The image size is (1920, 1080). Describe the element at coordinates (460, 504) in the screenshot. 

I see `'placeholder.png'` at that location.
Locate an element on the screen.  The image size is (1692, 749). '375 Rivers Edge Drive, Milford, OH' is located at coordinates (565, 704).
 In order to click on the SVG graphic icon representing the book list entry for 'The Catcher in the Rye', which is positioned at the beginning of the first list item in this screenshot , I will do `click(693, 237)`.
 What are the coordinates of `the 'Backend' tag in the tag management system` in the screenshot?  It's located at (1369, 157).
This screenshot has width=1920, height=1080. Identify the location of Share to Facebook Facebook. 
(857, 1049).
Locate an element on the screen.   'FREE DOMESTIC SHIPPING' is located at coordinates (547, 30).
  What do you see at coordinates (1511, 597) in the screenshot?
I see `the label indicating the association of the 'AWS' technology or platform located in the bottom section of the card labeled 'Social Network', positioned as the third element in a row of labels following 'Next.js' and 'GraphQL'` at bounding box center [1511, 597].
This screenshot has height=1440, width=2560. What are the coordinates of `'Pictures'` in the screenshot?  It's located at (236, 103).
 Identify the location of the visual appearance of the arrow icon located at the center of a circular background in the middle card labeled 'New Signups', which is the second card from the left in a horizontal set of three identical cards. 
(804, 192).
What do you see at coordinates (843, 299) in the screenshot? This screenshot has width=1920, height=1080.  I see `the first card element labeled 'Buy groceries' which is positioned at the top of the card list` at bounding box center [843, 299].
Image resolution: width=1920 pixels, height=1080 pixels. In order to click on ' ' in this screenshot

--------------------------------------------------

What to produce
Rewrite the listing above, replacing "Locate an element" with "Find the element" throughout and leaving everything else unchanged.

Exercise response
The image size is (1920, 1080). Describe the element at coordinates (460, 504) in the screenshot. 

I see `'placeholder.png'` at that location.
Find the element on the screen.  The image size is (1692, 749). '375 Rivers Edge Drive, Milford, OH' is located at coordinates (565, 704).
 In order to click on the SVG graphic icon representing the book list entry for 'The Catcher in the Rye', which is positioned at the beginning of the first list item in this screenshot , I will do `click(693, 237)`.
 What are the coordinates of `the 'Backend' tag in the tag management system` in the screenshot?  It's located at (1369, 157).
This screenshot has width=1920, height=1080. Identify the location of Share to Facebook Facebook. 
(857, 1049).
Find the element on the screen.   'FREE DOMESTIC SHIPPING' is located at coordinates (547, 30).
  What do you see at coordinates (1511, 597) in the screenshot?
I see `the label indicating the association of the 'AWS' technology or platform located in the bottom section of the card labeled 'Social Network', positioned as the third element in a row of labels following 'Next.js' and 'GraphQL'` at bounding box center [1511, 597].
This screenshot has height=1440, width=2560. What are the coordinates of `'Pictures'` in the screenshot?  It's located at (236, 103).
 Identify the location of the visual appearance of the arrow icon located at the center of a circular background in the middle card labeled 'New Signups', which is the second card from the left in a horizontal set of three identical cards. 
(804, 192).
What do you see at coordinates (843, 299) in the screenshot? This screenshot has width=1920, height=1080.  I see `the first card element labeled 'Buy groceries' which is positioned at the top of the card list` at bounding box center [843, 299].
Image resolution: width=1920 pixels, height=1080 pixels. In order to click on ' ' in this screenshot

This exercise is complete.